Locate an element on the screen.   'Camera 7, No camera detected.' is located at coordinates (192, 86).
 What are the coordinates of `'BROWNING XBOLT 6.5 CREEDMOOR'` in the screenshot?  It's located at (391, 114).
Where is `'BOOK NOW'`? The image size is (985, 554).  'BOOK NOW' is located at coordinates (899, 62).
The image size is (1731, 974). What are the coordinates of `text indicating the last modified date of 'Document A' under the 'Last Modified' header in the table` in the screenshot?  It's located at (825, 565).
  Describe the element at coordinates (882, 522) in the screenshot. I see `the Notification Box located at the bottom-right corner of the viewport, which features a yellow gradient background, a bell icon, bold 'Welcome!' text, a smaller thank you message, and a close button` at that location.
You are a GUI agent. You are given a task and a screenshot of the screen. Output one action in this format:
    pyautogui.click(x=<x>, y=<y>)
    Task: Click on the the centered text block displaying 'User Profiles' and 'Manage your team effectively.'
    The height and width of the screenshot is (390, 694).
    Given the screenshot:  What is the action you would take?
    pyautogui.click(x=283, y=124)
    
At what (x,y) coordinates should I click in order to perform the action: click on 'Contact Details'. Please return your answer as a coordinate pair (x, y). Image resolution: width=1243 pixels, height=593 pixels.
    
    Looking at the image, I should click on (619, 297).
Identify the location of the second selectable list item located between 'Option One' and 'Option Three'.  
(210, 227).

━━━━━━━━━━━━━━━━

Copy out every line of the material above verbatim, from start to finish.

Locate an element on the screen.   'Camera 7, No camera detected.' is located at coordinates (192, 86).
 What are the coordinates of `'BROWNING XBOLT 6.5 CREEDMOOR'` in the screenshot?  It's located at (391, 114).
Where is `'BOOK NOW'`? The image size is (985, 554).  'BOOK NOW' is located at coordinates (899, 62).
The image size is (1731, 974). What are the coordinates of `text indicating the last modified date of 'Document A' under the 'Last Modified' header in the table` in the screenshot?  It's located at (825, 565).
  Describe the element at coordinates (882, 522) in the screenshot. I see `the Notification Box located at the bottom-right corner of the viewport, which features a yellow gradient background, a bell icon, bold 'Welcome!' text, a smaller thank you message, and a close button` at that location.
You are a GUI agent. You are given a task and a screenshot of the screen. Output one action in this format:
    pyautogui.click(x=<x>, y=<y>)
    Task: Click on the the centered text block displaying 'User Profiles' and 'Manage your team effectively.'
    The height and width of the screenshot is (390, 694).
    Given the screenshot:  What is the action you would take?
    pyautogui.click(x=283, y=124)
    
At what (x,y) coordinates should I click in order to perform the action: click on 'Contact Details'. Please return your answer as a coordinate pair (x, y). Image resolution: width=1243 pixels, height=593 pixels.
    
    Looking at the image, I should click on (619, 297).
Identify the location of the second selectable list item located between 'Option One' and 'Option Three'.  
(210, 227).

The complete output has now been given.